# RECORDS PROVIDED:
★ ★ ★

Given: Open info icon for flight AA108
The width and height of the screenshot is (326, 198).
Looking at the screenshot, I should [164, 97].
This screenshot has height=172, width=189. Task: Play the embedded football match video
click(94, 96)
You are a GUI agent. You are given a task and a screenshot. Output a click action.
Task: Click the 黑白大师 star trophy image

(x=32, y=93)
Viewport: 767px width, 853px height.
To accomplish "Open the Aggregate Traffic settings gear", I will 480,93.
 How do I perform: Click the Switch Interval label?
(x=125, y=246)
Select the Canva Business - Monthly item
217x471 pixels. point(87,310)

★ ★ ★

# WORK TO COMPLETE:
Please rewrite all of the material above, swapping "Open" for "Tap" and leaving everything else unchanged.

# FINISHED EXERCISE:
Given: Tap info icon for flight AA108
The width and height of the screenshot is (326, 198).
Looking at the screenshot, I should [164, 97].
This screenshot has height=172, width=189. Task: Play the embedded football match video
click(94, 96)
You are a GUI agent. You are given a task and a screenshot. Output a click action.
Task: Click the 黑白大师 star trophy image

(x=32, y=93)
Viewport: 767px width, 853px height.
To accomplish "Tap the Aggregate Traffic settings gear", I will 480,93.
 How do I perform: Click the Switch Interval label?
(x=125, y=246)
Select the Canva Business - Monthly item
217x471 pixels. point(87,310)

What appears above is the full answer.